Bloody Birthday (1981) poster

Bloody Birthday (1981)

Rating:


USA. 1981.

Crew

Director – Ed Hunt, Screenplay – Ed Hunt & Barry Pearson, Producer – Gerald T. Olson, Photography – Stephen Posey, Music – Arlon Ober, Special Effects – Roger George, Art Direction – Lynda Burbank & J. Rae Fox. Production Company – The Judica Company.

Cast

Lori Lethin (Joyce Russel), Elizabeth Hoy (Debbie Brody), Billy Jacoby (Curtis Taylor), Julie Brown (Beverly Brody), K.C. Martel (Timmy Russel), Andy Freeman (Steven Seton), Melinda Cordell (Mrs Brody), Bert Kramer (Sheriff James Brody), Susan Strasberg (Viola Davis), Ben Marley (Duke Benson), Erica Hope (Annie Smith), Joe Penny (Mr Harding)


Plot

In Meadowvale, California, three children, Debbie, Curtis and Steven, were all born during an eclipse. According to their horoscopes, this has left them without emotions. They are now all ten year-olds and engage in a series of fiendish murders of other children and adults.
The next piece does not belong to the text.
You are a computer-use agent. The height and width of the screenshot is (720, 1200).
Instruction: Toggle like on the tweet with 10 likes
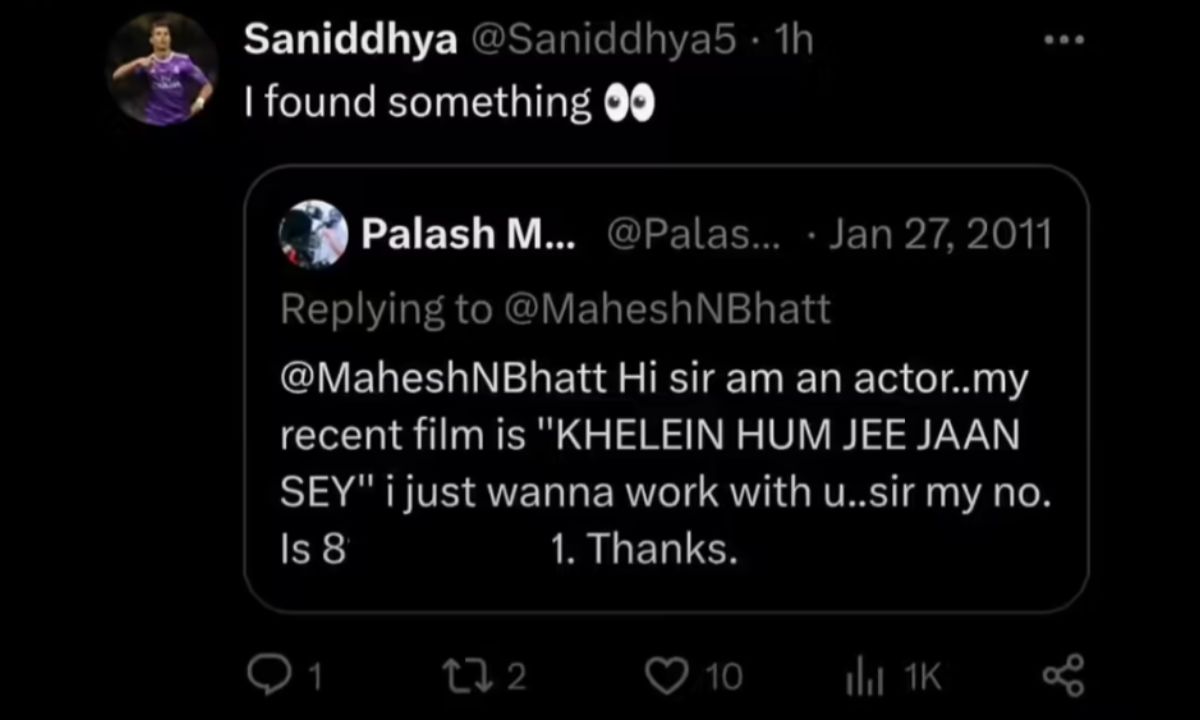pyautogui.click(x=665, y=676)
Teenager Joyce Russel is looking after her young brother Timmy while their parents are away when they are targeted by the children. As Joyce tries to stand up against the children, her efforts to tell what is happening are disbelieved by the adults around her.


The evil or psychopathic child story has had a long history on film going back to The Bad Seed (1956). We have had numerous efforts over the years with the likes of Night Hair Child (1972), Who Can Kill a Child? (1976), The Godsend (1980), Mikey (1992), The Good Son (1993), Relative Fear (1994), Daddy’s Girl (1996), Joshua (2007), The Children (2008), Case 39 (2009), We Need to Talk About Kevin (2011), The Boy (2015) and Better Watch Out (2016).

Bloody Birthday, which concerns a trio of evil children as opposed to usually just one that we have in most of these films, has a number of similarities to the earlier Devil Times Five (1974). Like Devil Times Five by its title and before that The Exorcist (1973) in far more direct ways, there is the suggestion that the children are under the influence of occult/diabolic forces. The three children here are given the explanation of having been born during an eclipse – although this proves of no further relevance beyond the prologue and a minor scene where Lori Lethin does their horoscopes to find that this means that they have no emotions.

Bloody Birthday is essentially a slasher film – but with evil children instead of hockey-masked killers. There are still the same teens undressed and in peril – one of whom is a young Julie Brown of Earth Girls Are Easy (1989) fame.

Elizabeth Hoy wields bow and arrow in Bloody Birthday (1981)
Elizabeth Hoy wields bow and arrow

Much of the film is construed around a series of slasher set-pieces where the kids kill or try to kill people – a tense sequence in a junkyard with the wreck of a car being sent after Lori Lethin; another where the kids make Lori think they have put rat poison in the icing on a birthday cake; schoolteacher Susan Strasberg facing the kids who have replaced a toy gun with a real one; Julie Brown getting an arrow fired into her eye through the peephole in her closet door.

It all rises to a highly entertaining climax with Lori Lethin fighting off the kids as they try to strangle her and shoot her with guns and arrows. Of the three children, Elizabeth Hoy plays with a particularly icy cold and emotionless nastiness. All of which makes for a rather unassumingly entertaining film.

Canadian director Ed Hunt made a handful of genre films both in Canada and the US. His other films include the UFO invasion film Starship Invasions (1977), the plague outbreak thriller Plague/M3: The Gemini Strain (1978) and the cheesy The Brain (1988).